__What you are asked to do__:
Without including the pictures, copy each line below exactly as it reads.

[Stored data entries]
%%
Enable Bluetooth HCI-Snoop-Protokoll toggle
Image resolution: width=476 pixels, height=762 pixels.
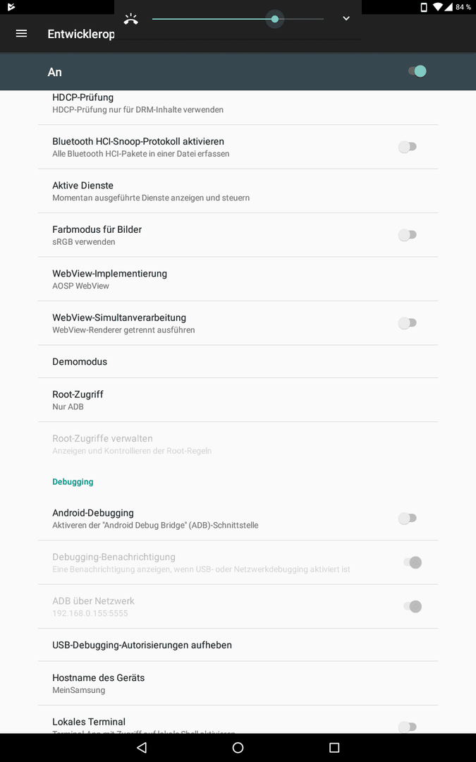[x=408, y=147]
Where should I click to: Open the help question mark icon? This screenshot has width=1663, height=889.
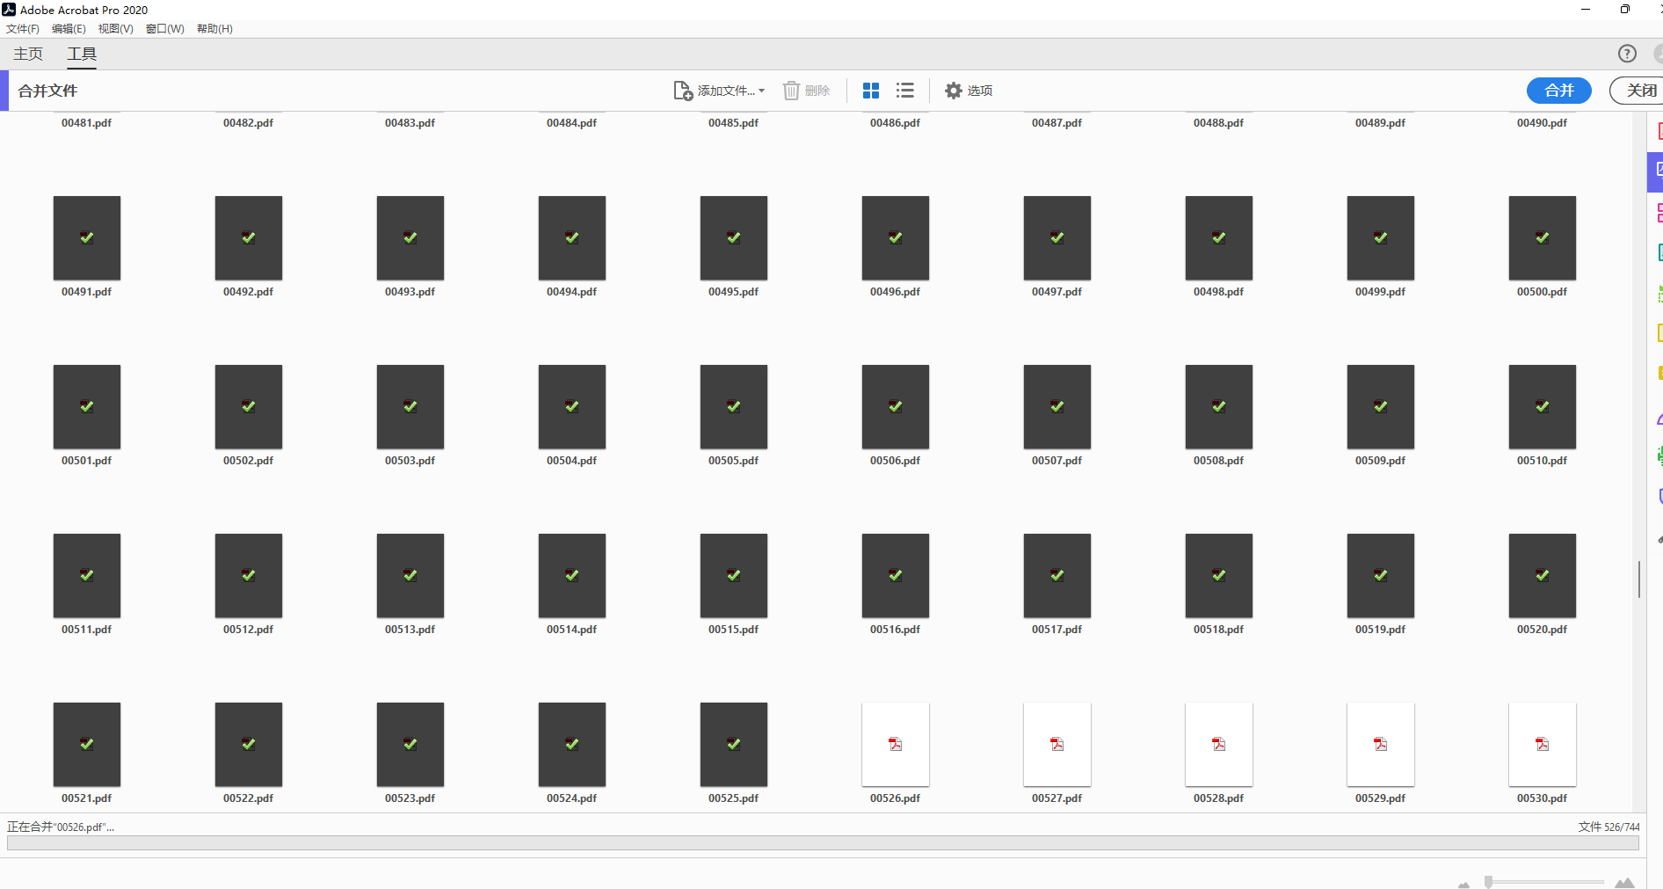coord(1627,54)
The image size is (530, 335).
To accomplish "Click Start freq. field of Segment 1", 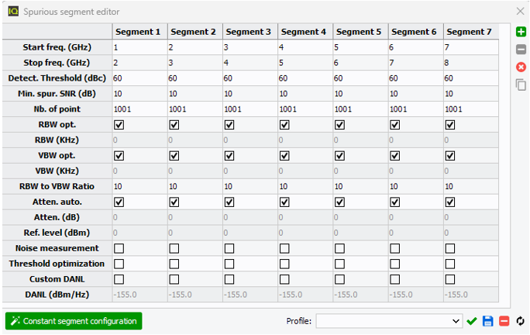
%%
__Written solution__:
Enable Bluetooth HCI-Snoop-Protokoll toggle
Image resolution: width=476 pixels, height=762 pixels.
[x=408, y=147]
Where should I click to: Open the help question mark icon? This screenshot has width=1663, height=889.
coord(1627,54)
The image size is (530, 335).
To accomplish "Click Start freq. field of Segment 1", 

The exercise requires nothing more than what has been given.